All store attempts between 'start checkpoint' and 'end checkpoint'
must be held outside of addressable memory by the storage subsystem
in a temporary store queue.  When the checkpoint is released, the
data held in the store queue is then stored to addressable memory.  A
new checkpoint can be started before a previous checkpoint is
released.  Releasing a checkpoint applies to the oldest start
checkpoint issued.

Historically, one instruction was processed per checkpoint.
Therefore, small amounts of data were checkpointed at any one time.
The method of writing data to the cache once the checkpoint was
released was not critical to performance.  One checkpoint's worth of
data could usually be stored to the cache array in one cache access
cycle.  However, newer machines are beginning to process multiple
instructions between checkpoints.  A significant amount of data can
accumulate in the temporary store queue awaiting release of the
checkpoint.  When a checkpoint is released multiple store requests
may be required to store all the data to the cache.  How the data is
written to the cache array can impact performance.

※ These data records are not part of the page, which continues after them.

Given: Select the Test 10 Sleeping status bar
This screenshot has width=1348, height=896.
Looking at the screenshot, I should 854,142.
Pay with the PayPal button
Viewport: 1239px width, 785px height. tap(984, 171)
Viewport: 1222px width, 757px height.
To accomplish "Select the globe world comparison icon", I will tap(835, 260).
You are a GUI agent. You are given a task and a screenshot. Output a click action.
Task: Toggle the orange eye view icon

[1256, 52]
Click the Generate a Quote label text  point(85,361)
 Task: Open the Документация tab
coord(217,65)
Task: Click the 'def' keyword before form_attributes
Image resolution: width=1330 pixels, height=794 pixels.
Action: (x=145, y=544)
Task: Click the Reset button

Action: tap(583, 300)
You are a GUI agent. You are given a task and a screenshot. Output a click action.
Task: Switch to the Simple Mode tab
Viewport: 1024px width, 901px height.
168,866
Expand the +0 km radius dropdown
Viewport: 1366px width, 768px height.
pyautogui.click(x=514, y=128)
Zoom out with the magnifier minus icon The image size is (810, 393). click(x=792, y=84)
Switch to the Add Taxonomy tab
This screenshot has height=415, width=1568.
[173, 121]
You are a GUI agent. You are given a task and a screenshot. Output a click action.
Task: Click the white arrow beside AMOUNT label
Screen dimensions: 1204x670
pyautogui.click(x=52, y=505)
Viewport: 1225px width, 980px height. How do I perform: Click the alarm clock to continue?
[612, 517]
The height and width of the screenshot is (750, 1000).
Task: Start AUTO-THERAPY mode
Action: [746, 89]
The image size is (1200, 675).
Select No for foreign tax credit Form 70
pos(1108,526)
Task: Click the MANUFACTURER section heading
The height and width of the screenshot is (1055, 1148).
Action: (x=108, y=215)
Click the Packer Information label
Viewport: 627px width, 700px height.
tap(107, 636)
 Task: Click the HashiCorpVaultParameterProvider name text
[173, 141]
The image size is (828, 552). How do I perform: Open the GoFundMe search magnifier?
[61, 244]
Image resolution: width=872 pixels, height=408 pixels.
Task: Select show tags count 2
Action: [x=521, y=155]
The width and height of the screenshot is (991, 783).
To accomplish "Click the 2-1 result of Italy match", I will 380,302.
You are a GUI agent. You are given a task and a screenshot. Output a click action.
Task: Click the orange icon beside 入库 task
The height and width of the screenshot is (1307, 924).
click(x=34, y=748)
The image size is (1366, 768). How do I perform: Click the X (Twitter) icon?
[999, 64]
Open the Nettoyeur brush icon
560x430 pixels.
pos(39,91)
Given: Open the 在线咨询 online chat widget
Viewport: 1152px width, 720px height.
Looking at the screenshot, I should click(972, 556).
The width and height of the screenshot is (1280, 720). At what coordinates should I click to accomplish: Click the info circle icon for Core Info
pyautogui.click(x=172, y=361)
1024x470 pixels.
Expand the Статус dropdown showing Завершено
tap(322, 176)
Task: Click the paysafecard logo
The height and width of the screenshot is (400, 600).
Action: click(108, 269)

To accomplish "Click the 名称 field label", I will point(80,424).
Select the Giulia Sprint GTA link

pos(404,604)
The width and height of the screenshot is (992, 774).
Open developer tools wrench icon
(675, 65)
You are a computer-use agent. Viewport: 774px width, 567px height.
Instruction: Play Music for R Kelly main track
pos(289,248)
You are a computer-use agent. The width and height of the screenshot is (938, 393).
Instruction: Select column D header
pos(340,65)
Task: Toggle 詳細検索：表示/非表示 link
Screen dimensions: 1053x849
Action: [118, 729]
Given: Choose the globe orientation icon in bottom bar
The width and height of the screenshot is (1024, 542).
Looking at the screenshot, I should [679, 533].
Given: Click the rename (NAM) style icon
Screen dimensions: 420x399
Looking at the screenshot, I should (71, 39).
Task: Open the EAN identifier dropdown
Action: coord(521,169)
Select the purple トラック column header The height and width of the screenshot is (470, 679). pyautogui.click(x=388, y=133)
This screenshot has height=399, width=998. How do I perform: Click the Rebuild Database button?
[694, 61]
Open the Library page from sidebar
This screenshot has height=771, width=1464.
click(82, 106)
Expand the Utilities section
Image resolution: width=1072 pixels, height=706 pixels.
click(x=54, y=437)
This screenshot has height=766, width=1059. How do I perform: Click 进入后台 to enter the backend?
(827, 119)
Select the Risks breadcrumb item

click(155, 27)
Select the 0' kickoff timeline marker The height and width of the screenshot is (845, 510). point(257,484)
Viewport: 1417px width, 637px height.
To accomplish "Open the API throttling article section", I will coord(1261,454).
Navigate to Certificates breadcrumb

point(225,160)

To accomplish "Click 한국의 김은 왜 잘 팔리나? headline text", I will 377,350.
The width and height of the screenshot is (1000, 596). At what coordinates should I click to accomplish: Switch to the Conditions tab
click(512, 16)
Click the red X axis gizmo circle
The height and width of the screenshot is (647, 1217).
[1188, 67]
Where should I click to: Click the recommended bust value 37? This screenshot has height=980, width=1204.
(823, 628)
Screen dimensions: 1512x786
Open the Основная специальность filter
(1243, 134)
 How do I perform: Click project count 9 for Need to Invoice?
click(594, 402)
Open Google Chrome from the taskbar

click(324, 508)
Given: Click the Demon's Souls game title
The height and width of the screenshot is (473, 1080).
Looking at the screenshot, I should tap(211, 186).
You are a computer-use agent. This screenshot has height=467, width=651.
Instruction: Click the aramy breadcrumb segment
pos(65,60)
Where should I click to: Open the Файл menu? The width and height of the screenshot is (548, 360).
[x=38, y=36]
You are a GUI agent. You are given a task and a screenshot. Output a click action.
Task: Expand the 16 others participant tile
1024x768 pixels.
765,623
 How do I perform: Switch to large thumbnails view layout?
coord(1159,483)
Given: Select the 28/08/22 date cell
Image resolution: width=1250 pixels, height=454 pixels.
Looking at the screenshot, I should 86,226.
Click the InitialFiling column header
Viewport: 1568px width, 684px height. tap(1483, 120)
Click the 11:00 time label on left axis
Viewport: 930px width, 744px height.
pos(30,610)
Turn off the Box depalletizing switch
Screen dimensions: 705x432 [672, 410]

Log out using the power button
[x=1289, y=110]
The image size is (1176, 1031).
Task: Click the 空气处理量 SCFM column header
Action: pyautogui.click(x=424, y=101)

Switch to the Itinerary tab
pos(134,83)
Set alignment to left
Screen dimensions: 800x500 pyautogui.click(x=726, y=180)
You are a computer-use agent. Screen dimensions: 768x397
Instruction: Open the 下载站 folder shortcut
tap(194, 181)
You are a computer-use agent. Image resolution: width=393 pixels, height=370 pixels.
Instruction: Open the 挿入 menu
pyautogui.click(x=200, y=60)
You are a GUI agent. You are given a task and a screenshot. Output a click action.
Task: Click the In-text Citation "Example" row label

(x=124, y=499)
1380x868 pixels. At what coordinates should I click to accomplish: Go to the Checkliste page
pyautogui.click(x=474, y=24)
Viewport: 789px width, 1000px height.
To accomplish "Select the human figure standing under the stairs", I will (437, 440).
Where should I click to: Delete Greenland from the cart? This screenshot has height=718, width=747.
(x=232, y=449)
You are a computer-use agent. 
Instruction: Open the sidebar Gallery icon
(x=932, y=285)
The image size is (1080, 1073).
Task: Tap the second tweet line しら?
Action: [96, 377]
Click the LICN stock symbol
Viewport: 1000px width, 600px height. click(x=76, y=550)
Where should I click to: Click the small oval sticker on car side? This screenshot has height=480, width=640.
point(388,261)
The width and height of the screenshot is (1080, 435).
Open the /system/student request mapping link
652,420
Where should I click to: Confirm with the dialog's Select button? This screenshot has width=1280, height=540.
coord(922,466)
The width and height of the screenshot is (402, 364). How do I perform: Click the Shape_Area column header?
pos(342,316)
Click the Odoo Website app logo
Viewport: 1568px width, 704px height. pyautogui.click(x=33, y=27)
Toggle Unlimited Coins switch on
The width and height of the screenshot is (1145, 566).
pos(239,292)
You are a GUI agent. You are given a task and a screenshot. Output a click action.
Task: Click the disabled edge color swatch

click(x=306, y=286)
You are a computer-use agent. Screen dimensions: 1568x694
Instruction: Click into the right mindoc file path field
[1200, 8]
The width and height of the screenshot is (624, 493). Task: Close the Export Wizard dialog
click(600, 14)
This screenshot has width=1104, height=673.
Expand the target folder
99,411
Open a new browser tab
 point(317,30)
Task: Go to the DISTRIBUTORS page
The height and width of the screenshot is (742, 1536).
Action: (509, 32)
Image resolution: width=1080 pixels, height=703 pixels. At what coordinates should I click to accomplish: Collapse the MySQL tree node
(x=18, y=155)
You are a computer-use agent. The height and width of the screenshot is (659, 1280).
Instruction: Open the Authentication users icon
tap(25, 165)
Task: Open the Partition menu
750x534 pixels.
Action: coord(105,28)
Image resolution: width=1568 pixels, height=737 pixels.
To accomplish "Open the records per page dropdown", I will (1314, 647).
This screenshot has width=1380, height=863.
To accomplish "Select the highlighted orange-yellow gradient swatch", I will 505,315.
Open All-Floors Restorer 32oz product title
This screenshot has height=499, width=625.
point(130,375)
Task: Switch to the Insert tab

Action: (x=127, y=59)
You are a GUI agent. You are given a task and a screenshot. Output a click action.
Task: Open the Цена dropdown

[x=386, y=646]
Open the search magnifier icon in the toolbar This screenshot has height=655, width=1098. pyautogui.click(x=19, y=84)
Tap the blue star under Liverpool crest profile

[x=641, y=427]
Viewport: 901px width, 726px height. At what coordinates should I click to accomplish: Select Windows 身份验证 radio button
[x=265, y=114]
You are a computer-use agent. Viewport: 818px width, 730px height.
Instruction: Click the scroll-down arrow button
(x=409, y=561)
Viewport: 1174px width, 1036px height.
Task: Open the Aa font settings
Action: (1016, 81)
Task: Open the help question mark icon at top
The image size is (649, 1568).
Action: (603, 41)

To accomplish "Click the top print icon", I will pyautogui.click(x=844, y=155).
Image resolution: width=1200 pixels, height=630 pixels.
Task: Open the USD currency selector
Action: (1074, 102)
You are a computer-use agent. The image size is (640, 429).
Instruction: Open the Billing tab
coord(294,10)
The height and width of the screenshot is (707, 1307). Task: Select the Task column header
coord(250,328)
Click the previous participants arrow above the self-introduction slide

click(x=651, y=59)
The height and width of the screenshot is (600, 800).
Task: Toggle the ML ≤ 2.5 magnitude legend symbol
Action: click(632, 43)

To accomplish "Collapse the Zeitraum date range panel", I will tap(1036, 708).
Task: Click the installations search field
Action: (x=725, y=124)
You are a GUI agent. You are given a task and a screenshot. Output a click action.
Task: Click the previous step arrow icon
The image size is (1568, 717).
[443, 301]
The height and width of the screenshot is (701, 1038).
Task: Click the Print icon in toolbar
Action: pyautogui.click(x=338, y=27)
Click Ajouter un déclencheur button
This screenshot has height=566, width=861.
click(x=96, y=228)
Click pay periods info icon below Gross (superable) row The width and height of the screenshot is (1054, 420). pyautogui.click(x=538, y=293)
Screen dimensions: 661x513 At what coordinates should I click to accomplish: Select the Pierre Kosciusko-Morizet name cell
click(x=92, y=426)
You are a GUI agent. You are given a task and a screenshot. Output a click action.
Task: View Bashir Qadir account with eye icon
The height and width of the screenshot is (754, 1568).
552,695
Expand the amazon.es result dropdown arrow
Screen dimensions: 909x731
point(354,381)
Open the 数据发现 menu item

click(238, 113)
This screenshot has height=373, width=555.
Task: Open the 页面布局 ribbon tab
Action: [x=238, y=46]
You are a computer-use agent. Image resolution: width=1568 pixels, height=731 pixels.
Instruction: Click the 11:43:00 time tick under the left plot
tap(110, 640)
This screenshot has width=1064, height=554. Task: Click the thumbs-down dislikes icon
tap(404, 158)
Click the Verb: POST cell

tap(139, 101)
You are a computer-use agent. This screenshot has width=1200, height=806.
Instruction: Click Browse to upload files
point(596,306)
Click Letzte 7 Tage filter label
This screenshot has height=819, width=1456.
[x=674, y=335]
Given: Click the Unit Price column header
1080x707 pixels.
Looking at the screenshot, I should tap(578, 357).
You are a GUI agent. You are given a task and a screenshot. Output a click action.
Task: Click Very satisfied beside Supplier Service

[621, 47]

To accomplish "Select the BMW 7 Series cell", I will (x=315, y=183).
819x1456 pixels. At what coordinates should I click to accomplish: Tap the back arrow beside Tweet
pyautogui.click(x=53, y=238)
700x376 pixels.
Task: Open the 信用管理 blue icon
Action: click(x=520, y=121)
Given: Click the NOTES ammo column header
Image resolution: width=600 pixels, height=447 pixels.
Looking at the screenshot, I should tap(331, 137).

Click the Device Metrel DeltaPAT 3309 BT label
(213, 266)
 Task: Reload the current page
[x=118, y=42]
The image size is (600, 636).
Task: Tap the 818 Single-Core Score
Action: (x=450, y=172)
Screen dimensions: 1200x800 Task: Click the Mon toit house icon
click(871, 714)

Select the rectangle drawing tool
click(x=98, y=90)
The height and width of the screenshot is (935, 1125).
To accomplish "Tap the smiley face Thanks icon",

      Cache access contention is also impacted by the number of
cycles per instruction (CPI) being reduced in newer systems.  In some
RISC machines, the CPI is less than one.  The reduction in CPI
increases the demand on the storage subsystem.  A greater number of
memory accesses is being performed per cycle.  The storage
compression algorithm discussed will attempt to reduce the number of
store accesses to the cache and, subsequently, contention to cache
access.

      The compression algorithm uses a store queue configuration
shown in Fig. 1 as the temporary store for checkpointed data.  The
width of the line buffers in the data store queue is equal to the
width of the cache array line, Y.  This allows a full line to be
written each cache access cycle.  The processor data bus width is
typically narrower than the line buffer width by a factor of 2**k, k
being the difference in bits between the processor address bus and
the cache...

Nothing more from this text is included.